- Poster presentation
- Open Access
Hypernatremia and mortality in patients with severe traumatic brain injury
© BioMed Central Ltd 2008
- Published: 13 March 2008
- Traumatic Brain Injury
- Hospital Mortality
- Daily Maximum
- Severe Traumatic Brain Injury
- Daily Average
Hypernatremia (HyperNa) carries on an increased risk of death in critically ill patients . It is not known, however, whether this is true also in patients with severe traumatic brain injury (TBI).
We analyzed prospective data from all patients admitted for severe TBI (GCS < 8) to a trauma ICU over a 3-year time period. We collected demographics, clinical variables, complications, and the available laboratory data for each day of ICU stay. Major outcomes were ICU and hospital mortality, and ICU length of stay (LOS). We used Cox proportional-hazards regression models with time-dependent variates designed to reflect the exposure to the varying sodium (Na) levels over time during the ICU stay. The same models were adjusted for age, gender, and Na levels at admission as baseline covariates.
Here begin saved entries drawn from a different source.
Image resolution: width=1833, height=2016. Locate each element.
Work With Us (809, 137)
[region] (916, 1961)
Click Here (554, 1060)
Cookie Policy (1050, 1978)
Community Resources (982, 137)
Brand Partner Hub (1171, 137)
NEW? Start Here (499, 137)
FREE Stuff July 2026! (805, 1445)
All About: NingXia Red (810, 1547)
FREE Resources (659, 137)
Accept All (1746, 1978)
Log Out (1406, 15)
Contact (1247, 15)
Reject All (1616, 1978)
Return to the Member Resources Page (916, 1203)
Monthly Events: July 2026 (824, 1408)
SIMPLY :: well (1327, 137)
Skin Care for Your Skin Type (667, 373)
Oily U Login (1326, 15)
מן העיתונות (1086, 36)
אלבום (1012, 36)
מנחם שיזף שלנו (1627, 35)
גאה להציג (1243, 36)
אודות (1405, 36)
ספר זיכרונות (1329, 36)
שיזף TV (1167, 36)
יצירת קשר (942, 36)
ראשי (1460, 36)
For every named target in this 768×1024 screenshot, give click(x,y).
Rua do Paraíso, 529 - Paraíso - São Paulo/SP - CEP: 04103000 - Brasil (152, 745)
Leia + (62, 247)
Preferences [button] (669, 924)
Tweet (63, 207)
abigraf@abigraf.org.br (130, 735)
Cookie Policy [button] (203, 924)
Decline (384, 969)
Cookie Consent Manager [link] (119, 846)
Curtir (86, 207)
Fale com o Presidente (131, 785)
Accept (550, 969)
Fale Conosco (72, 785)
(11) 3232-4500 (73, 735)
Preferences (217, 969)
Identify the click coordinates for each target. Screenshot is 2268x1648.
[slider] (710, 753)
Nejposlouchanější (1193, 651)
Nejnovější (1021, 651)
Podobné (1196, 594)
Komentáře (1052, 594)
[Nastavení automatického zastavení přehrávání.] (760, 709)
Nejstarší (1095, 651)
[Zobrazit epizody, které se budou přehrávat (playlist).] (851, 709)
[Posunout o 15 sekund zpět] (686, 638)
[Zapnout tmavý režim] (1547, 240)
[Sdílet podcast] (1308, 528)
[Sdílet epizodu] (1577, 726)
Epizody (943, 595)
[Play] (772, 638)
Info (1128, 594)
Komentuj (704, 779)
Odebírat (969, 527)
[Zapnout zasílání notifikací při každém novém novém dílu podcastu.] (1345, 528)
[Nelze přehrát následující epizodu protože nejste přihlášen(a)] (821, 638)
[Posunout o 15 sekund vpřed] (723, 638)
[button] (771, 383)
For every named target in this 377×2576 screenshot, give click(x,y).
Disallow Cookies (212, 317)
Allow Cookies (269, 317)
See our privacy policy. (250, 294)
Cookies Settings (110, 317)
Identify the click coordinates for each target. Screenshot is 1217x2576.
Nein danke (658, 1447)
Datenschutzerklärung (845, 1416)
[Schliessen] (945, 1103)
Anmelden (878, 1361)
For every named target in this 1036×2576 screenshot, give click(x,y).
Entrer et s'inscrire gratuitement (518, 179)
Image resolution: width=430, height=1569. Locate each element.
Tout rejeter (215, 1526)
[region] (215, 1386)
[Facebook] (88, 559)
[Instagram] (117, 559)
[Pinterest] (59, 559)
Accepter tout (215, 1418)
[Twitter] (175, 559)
We included in the study 130 TBI patients (mean age 52 years, SD 23, range 18–96; males 74%; median GCS 3, range 3–8; mean SAPS II 50, SD 14, range 9–84; all mechanically ventilated; tracheostomy in 64/130, 49%). ICU mortality was 36/130 (27.7%), hospital mortality was 42/130 (32.3%). Follow-up included a total of 1,334 patient-days (average of 2.9 measurements of serum Na/day). Serum Na values were computed as the daily average, which was 140 mmol/l (range 133–153); the patient average of the daily maximum Na levels was 143 mmol/l (range 131–164). Twenty-six percent of the days in the ICU were complicated by HyperNa (that is, at least one value of Na > 145 mmol/l), with 70% of the patients showing this abnormality. The average time of first occurrence of HyperNa was 5 days from ICU admission, while only five patients had HyperNa at ICU admission. A daily increase from the cumulative patient-average by 1 SD unit (about 2.4 mmol/l Na) was associated with a 2.15 times increase hazard of death (95% CI = 1.28–3.59; P = 0.004). Adjustment for the daily use of hypertonic solutions did not change our findings. HyperNa was slightly associated with increased ICU LOS.
Our study suggests a strong relation between increased Na levels and mortality in patients with severe TBI. Although these results do not prove a causal relation between increased Na levels and death, we urge for interventional studies to ascertain the safety of treatment strategies that might increase serum Na levels in patients with severe TBI.